Our original plan was to pay off about $13K to $14K in consumer debt and replace it with a $14K RV loan. As of this date, August 1, 2017 we have paid off $8,774.31. We have $5,542.93 to go, which at $1,000 per week would have been paid off by the end of August (last payment of $1,542.93) which was exactly when DH’s temporary job position was scheduled to end. As we all know NOTHING goes according to plan. DH’s job prematurely ends in two more weeks after this week. So, we will be $2,542.93 short in paying this old debt off. Coincidentally, our new RV loan payment ($140.29) is due September 2nd. Again, we are NOT going to withdraw any money out of our savings account. I am just going to transfer the left over balance to another zero interest credit card (no transfer fees due) and take my time paying it off over the next 18 months. DH has some more work days coming up over the course of the year and I’ll just throw that income to this debt.
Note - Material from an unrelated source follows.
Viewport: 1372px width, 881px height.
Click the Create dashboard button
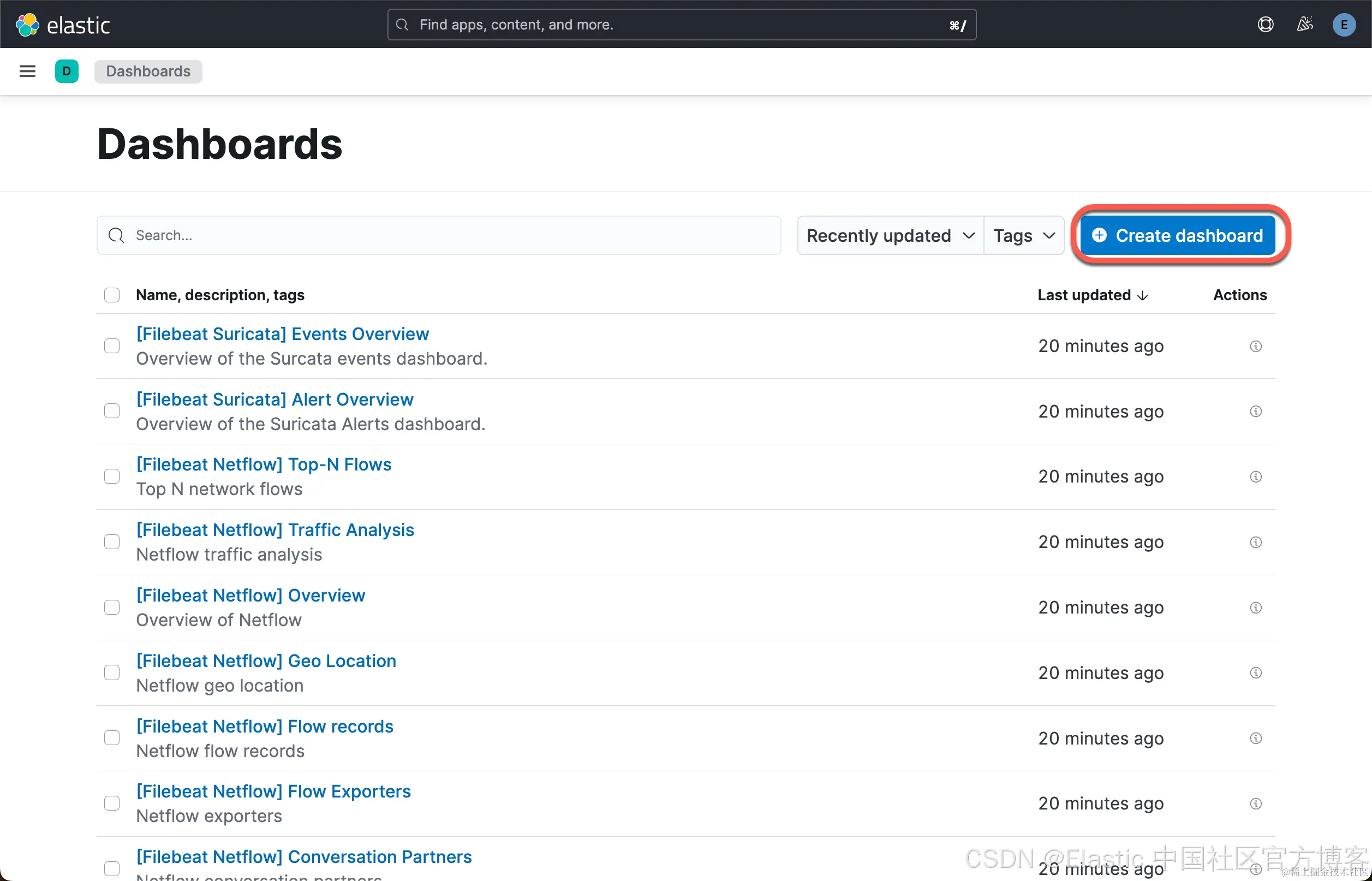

I don’t know if I’m a smart money manager or not. I don’t know anymore if I’m frugal and savvy due to my intelligence or just my survival skills. I do, however, know this one fact: I want to live this final stage of my life in creature comforts. I want to experience living well and if it means I have to carry some debt in order to achieve it, then that’s what I am going to do. When you have spent your whole life scrimping, saving and doing without, with your eye constantly on that bottom line, at my end of life now, I’m exhausted. I just want to take a deep sigh of relief and just live well. Somehow I seem to have everything under control. I don’t fully understand how I am doing it. I think God is helping me out quite a lot (like the coincidence of DH’s job to pay off the old debt and take on new debt…..that’s nothing short of a miracle. PLUS his new health improvement!)
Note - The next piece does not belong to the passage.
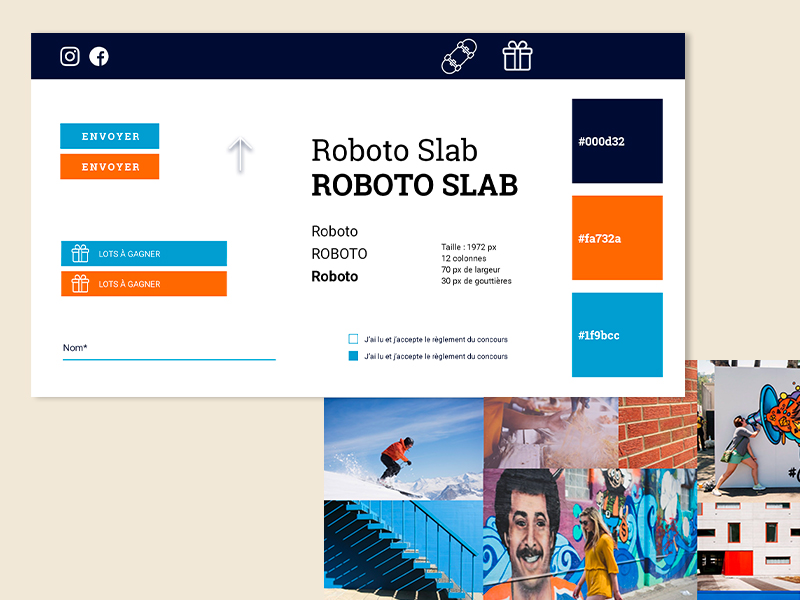Click the blue staircase photo
800x600 pixels.
point(403,550)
There’s some secret whispering in my ear going on that’s telling me it’s OK to let my guard down and live a little bit better than I have my whole entire lifetime. I also understand that all of this can be gone in a blink of an eye. But in the interim, I’m taking a deep breath and just doing it. The secret whisperer is telling me NOT to touch my precious savings account BUT to also make sure I do NOT over extend myself beyond our passive income.
I can’t explain it but we are living as though we are multi-millionaires. DH and I are enjoying our lives NOW. All I can say is ‘Praise God’ and thank you. I know all these good things are coming from Him because I certainly don’t know what the heck I am doing. Perhaps it is the knowledge that DH and I are not going to live forever. Perhaps this is really our last hurrah. All I know is that the powers of the universe are inline with supernatural forces. Who am I to buck the system?
I’ve just turned my whole life over to God and I’m doing whatever He tells me to do. I pray and ask Him each and every night for His guidance. These have been the results.